#### [REQUIRED ACTION]
All lines from the one with "Where should I click to: Uncheck" through the last are to be given again exactly as they stand in the data below, and only those.

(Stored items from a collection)

--- START ---

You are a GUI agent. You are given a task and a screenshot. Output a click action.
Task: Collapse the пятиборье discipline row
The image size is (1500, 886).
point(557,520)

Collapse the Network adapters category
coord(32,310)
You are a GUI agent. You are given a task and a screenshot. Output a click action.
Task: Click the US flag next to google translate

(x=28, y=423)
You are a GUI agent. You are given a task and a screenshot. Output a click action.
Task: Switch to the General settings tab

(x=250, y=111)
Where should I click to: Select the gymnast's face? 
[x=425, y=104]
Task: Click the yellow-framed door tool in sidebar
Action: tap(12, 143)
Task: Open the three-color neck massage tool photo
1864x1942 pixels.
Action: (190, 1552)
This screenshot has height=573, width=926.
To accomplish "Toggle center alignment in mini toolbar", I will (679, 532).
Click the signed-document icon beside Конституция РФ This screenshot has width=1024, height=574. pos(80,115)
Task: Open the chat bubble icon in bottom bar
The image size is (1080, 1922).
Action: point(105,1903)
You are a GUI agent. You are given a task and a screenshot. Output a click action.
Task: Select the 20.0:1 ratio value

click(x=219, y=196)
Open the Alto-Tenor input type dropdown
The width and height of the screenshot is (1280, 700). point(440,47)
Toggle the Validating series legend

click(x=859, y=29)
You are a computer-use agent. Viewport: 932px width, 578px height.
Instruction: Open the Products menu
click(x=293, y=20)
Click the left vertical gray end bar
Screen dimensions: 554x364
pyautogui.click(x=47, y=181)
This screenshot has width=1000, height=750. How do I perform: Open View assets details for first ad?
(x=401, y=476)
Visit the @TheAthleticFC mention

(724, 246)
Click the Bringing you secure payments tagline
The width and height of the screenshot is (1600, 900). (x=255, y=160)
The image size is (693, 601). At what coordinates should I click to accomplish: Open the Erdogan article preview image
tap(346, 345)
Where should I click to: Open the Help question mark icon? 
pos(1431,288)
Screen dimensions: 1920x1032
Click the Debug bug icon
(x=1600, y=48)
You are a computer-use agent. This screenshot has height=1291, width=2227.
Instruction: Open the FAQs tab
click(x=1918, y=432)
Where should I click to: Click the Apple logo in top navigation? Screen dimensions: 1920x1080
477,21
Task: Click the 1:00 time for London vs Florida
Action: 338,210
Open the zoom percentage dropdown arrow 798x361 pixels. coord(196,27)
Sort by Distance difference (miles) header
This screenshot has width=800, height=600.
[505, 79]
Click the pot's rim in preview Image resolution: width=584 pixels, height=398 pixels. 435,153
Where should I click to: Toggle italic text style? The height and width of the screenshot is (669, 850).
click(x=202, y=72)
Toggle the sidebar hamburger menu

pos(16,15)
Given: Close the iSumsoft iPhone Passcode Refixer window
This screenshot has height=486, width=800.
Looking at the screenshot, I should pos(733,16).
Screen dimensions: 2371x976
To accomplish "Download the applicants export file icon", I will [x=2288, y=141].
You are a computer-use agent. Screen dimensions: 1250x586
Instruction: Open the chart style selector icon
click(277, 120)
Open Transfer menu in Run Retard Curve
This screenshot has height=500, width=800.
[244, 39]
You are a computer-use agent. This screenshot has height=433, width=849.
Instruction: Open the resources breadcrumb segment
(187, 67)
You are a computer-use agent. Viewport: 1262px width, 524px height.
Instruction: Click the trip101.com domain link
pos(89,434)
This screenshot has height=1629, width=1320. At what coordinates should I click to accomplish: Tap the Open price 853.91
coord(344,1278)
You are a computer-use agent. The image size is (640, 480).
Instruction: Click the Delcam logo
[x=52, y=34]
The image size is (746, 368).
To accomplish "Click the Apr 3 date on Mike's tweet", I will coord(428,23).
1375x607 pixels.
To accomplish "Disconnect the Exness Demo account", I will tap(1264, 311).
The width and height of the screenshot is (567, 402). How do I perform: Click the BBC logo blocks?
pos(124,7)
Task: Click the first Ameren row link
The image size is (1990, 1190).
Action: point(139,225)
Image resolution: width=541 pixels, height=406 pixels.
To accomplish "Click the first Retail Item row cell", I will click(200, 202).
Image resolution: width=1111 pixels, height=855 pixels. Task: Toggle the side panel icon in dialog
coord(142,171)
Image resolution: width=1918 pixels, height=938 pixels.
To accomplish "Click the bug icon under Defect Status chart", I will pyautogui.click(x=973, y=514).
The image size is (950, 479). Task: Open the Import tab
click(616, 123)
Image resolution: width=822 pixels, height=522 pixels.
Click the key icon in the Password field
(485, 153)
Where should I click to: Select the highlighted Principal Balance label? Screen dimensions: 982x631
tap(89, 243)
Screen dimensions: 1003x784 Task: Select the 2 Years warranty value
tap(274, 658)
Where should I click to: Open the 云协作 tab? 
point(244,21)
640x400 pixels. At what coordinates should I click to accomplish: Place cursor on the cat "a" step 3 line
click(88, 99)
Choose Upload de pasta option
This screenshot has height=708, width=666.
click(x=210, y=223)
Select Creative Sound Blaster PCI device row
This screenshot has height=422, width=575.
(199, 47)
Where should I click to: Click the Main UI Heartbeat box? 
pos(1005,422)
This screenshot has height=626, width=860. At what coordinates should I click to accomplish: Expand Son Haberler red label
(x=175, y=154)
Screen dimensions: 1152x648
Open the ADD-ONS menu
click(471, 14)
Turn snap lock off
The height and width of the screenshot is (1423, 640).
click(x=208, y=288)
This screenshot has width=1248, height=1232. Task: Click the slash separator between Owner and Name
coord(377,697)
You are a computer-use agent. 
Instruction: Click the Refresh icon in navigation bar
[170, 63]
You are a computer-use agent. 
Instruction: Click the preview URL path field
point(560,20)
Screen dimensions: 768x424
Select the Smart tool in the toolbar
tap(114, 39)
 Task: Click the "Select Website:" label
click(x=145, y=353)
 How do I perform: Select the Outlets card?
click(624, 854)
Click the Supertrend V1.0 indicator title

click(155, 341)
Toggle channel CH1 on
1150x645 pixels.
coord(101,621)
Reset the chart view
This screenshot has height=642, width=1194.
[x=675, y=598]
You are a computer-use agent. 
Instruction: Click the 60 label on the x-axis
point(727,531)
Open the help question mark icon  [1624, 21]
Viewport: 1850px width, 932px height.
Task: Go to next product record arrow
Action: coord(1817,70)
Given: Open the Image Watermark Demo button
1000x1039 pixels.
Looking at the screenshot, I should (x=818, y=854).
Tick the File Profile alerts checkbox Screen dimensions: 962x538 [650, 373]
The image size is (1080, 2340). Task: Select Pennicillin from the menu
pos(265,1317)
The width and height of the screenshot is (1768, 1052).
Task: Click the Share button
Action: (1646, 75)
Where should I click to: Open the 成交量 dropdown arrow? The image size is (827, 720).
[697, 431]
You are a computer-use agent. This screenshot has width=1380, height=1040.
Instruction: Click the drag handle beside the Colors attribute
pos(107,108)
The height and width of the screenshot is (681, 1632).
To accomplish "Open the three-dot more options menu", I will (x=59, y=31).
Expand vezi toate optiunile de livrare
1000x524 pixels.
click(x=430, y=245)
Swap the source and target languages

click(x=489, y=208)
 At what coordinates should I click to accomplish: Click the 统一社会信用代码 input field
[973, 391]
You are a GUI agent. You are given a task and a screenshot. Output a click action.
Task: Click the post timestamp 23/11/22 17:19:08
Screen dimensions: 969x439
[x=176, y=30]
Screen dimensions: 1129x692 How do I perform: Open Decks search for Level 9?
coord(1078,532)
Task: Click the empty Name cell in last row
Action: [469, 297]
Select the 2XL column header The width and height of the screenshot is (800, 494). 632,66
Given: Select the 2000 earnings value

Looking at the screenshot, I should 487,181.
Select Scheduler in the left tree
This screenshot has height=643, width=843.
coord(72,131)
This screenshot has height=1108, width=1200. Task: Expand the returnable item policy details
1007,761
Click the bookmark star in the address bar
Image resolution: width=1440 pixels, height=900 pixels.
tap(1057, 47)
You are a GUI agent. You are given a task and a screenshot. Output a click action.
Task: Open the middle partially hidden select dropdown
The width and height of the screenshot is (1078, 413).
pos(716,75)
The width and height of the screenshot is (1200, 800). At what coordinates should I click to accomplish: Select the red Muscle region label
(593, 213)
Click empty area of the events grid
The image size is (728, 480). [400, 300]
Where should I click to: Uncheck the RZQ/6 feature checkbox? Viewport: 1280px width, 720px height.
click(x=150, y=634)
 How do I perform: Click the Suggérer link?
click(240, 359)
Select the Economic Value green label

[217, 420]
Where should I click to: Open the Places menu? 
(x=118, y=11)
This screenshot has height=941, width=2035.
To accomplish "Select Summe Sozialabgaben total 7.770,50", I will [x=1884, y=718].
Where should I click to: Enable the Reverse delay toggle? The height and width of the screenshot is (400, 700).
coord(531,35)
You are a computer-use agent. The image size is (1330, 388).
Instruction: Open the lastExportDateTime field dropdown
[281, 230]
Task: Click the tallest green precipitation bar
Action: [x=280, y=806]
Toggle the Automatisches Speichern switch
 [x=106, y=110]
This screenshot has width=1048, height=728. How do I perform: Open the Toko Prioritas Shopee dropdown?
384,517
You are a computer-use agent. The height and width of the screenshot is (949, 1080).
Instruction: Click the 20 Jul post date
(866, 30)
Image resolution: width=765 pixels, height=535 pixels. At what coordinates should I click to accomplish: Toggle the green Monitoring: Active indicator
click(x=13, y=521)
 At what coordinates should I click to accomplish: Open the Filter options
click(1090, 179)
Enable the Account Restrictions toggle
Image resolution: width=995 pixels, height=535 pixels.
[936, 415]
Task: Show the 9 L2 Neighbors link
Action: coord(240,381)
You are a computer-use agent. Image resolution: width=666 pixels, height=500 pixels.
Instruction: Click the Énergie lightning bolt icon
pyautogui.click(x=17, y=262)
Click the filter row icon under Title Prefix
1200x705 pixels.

--- END ---

#### [PROBLEM SOLUTION]
Where should I click to: Uncheck the RZQ/6 feature checkbox? Viewport: 1280px width, 720px height.
click(x=150, y=634)
 How do I perform: Click the Suggérer link?
click(240, 359)
Select the Economic Value green label

[217, 420]
Where should I click to: Open the Places menu? 
(x=118, y=11)
This screenshot has height=941, width=2035.
To accomplish "Select Summe Sozialabgaben total 7.770,50", I will [x=1884, y=718].
Where should I click to: Enable the Reverse delay toggle? The height and width of the screenshot is (400, 700).
coord(531,35)
You are a computer-use agent. The image size is (1330, 388).
Instruction: Open the lastExportDateTime field dropdown
[281, 230]
Task: Click the tallest green precipitation bar
Action: [x=280, y=806]
Toggle the Automatisches Speichern switch
 [x=106, y=110]
This screenshot has width=1048, height=728. How do I perform: Open the Toko Prioritas Shopee dropdown?
384,517
You are a computer-use agent. The height and width of the screenshot is (949, 1080).
Instruction: Click the 20 Jul post date
(866, 30)
Image resolution: width=765 pixels, height=535 pixels. At what coordinates should I click to accomplish: Toggle the green Monitoring: Active indicator
click(x=13, y=521)
 At what coordinates should I click to accomplish: Open the Filter options
click(1090, 179)
Enable the Account Restrictions toggle
Image resolution: width=995 pixels, height=535 pixels.
[936, 415]
Task: Show the 9 L2 Neighbors link
Action: coord(240,381)
You are a computer-use agent. Image resolution: width=666 pixels, height=500 pixels.
Instruction: Click the Énergie lightning bolt icon
pyautogui.click(x=17, y=262)
Click the filter row icon under Title Prefix
1200x705 pixels.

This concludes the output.